Series B · In-house · Design System · Developer Tools

Bitmovin
Video Technology Platform

Building the first design system from zero for an Austrian video technology startup - owning design quality, running knowledge transfer with engineering, and establishing shared standards across three previously fragmented product surfaces.

Client

Bitmovin

Role

UX/UI Designer · In-house

Scope

Dashboard · Analytics · Player UI

Timeline

Sep 2020 - Sep 2021

Overview

Bitmovin is an Austrian Series B video technology company powering video encoding and adaptive streaming for media companies, broadcasters, and OTT platforms worldwide. The platform processes millions of encoding jobs monthly and is used by a specialized B2B audience: engineers and media operations teams whose work depends on precise, real-time information - where an ambiguous UI can mean a failed job at 2am for an on-call engineer.

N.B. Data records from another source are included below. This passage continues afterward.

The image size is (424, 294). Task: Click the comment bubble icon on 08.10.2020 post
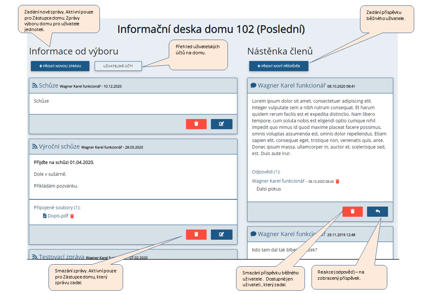coord(253,86)
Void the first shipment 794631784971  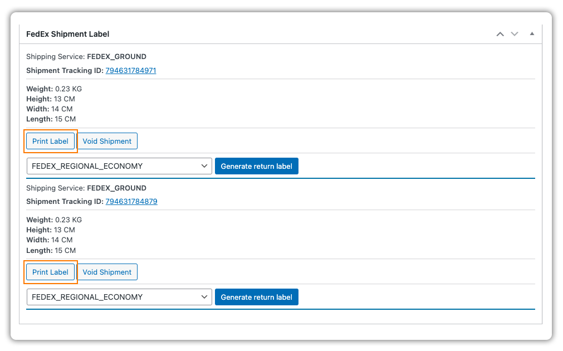(107, 141)
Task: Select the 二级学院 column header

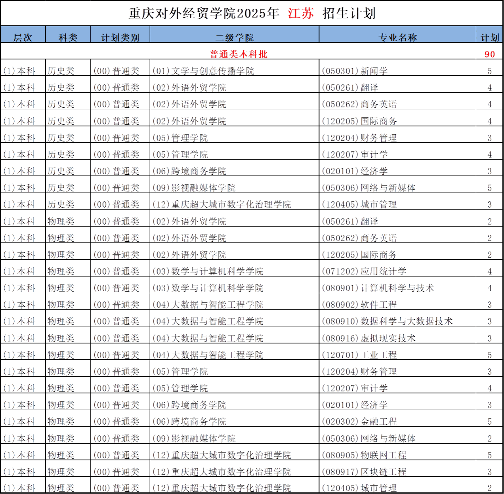Action: [234, 37]
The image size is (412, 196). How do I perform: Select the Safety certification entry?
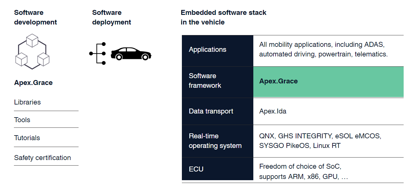(x=43, y=158)
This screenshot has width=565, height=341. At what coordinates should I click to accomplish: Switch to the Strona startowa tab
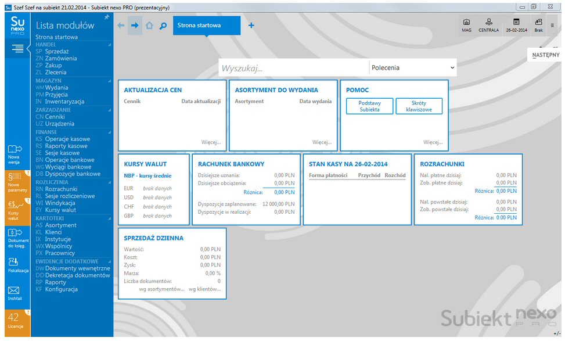(199, 26)
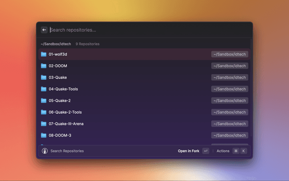The height and width of the screenshot is (181, 289).
Task: Click the folder icon for 02-DOOM
Action: tap(44, 66)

As the sole in-house UX/UI Designer and design system owner, I built Bitmovin's first cross-product component library and design language from zero - unifying three product surfaces (encoding dashboard, analytics, and player UI) that had grown in isolation with no shared standards, no consistent token system, and no documented component guidelines. This was early-stage operating mode: hands-on, embedded with engineering, owning the playbook before scaling it.

Close daily collaboration with engineering and product management; regular design reviews with technical stakeholders. I mentored Bitmovin's engineers on design system governance - how to consume the library, request new components, and maintain the system as the product evolved. The knowledge transfer worked: the system stayed actively maintained after my engagement ended, design standards that travelled past me.

The Challenge

The UI had grown organically across three product surfaces - duplicated components, inconsistent patterns, no shared visual language. Each product felt like a different team had designed it, because they had.

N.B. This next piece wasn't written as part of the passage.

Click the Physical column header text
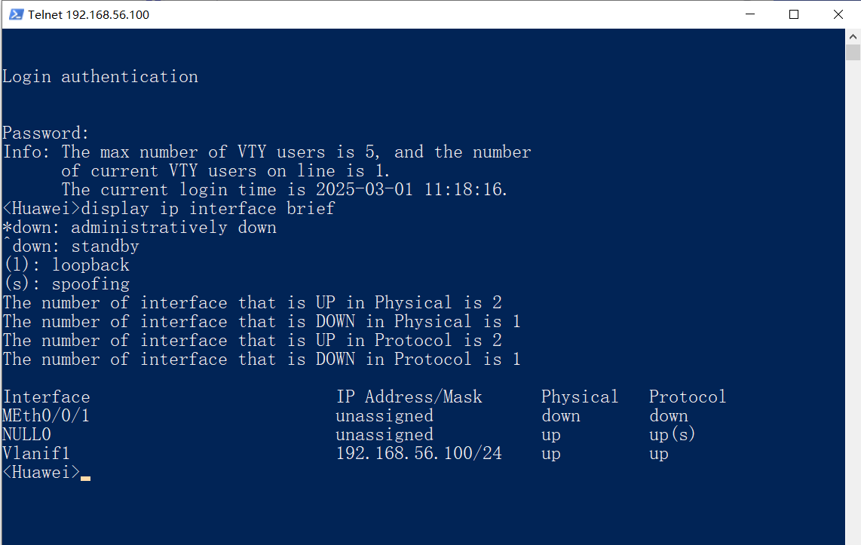Image resolution: width=861 pixels, height=545 pixels. 579,397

Designing for developers means designing for precision. An ambiguous UI in a video encoding pipeline can mean a failed job at 2am for an on-call engineer. Clarity is the primary UX value.

Discovery for technical users

Engineers and media operations specialists value precision over aesthetics and spend hours in the dashboard. Discovery had to surface what was actually broken in their workflow, not what looked broken aesthetically. The persona who owns the binding decision in a developer-tools product is rarely the loudest - finding them required embedded observation.

Personas served

Discovery methods I ran

Component inventory across 3 product surfaces Stakeholder interviews with engineering + PM Hands-on observation of engineers in the dashboard Design reviews with technical stakeholders Knowledge transfer workshops

Process

01 - Audit

Full component inventory across all three products - cataloguing patterns, identifying duplicates, documenting interaction inconsistencies. Data tables, status indicators, and form inputs surfaced as highest-priority unification targets.

02 - Token System

Dark-first token architecture separating brand primitives, semantic aliases, and data visualisation colours. Semantic tokens covered status states (success/error/warning/running), interactive states, and data density levels.

03 - Component Build

Figma component library with full state variants - default, hover, focus, disabled, error, loading. Data tables, charts, and forms prioritised given frequency. Every component documented with usage guidelines, do/don't examples, and accessibility notes.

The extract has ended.